> **WHAT TO DO**
Up to and including the line that contains "Task: Select the", return every line from the start of the data, unchanged.

[[ RECORDS FOR PROCESSING open ]]

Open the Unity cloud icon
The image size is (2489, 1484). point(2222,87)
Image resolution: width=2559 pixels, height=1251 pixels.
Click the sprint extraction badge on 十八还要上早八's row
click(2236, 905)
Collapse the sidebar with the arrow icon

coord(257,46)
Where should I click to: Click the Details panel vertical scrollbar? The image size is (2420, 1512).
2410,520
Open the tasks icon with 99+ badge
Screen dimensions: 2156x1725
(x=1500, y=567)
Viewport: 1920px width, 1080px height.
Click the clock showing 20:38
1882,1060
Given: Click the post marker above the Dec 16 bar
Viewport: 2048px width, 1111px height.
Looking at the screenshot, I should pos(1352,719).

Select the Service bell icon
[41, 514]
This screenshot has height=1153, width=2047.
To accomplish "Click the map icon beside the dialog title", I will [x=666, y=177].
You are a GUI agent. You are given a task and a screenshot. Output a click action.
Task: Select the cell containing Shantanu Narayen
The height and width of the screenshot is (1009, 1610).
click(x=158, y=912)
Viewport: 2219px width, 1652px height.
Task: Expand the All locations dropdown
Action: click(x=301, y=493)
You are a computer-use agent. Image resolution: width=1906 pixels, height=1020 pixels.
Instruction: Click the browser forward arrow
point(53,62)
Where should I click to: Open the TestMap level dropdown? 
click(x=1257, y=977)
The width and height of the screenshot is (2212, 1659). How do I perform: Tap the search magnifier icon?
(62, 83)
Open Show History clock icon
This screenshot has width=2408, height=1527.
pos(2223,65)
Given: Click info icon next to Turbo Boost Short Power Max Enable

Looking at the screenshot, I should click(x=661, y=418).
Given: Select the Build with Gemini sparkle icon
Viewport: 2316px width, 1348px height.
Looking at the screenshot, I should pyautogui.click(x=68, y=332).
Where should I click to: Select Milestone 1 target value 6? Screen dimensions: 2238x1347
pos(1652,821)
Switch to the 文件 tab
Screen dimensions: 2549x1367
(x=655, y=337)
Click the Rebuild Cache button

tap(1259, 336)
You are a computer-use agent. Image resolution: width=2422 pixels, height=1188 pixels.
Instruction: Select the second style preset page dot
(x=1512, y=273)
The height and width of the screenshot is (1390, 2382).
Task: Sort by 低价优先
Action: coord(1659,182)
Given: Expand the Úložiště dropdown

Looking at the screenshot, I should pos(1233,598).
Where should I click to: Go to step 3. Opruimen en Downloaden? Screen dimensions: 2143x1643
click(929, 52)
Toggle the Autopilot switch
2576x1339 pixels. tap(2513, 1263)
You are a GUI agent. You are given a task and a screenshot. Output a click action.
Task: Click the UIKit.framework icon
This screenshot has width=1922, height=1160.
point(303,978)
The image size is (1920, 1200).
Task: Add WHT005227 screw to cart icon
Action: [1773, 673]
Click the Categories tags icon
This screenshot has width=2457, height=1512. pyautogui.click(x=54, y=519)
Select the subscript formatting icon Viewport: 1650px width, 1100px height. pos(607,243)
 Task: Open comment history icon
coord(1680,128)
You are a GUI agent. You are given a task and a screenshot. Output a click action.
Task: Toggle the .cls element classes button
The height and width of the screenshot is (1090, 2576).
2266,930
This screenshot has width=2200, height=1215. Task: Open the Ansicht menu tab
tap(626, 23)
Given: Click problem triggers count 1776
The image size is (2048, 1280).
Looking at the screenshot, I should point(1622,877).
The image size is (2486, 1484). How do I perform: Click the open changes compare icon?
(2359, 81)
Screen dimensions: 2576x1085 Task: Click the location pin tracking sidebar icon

[[ RECORDS FOR PROCESSING closed ]]

> **RESPONSE TO THE EXERCISE**
Open the Unity cloud icon
The image size is (2489, 1484). point(2222,87)
Image resolution: width=2559 pixels, height=1251 pixels.
Click the sprint extraction badge on 十八还要上早八's row
click(2236, 905)
Collapse the sidebar with the arrow icon

coord(257,46)
Where should I click to: Click the Details panel vertical scrollbar? The image size is (2420, 1512).
2410,520
Open the tasks icon with 99+ badge
Screen dimensions: 2156x1725
(x=1500, y=567)
Viewport: 1920px width, 1080px height.
Click the clock showing 20:38
1882,1060
Given: Click the post marker above the Dec 16 bar
Viewport: 2048px width, 1111px height.
Looking at the screenshot, I should pos(1352,719).

Select the Service bell icon
[41, 514]
This screenshot has height=1153, width=2047.
To accomplish "Click the map icon beside the dialog title", I will [x=666, y=177].
You are a GUI agent. You are given a task and a screenshot. Output a click action.
Task: Select the cell containing Shantanu Narayen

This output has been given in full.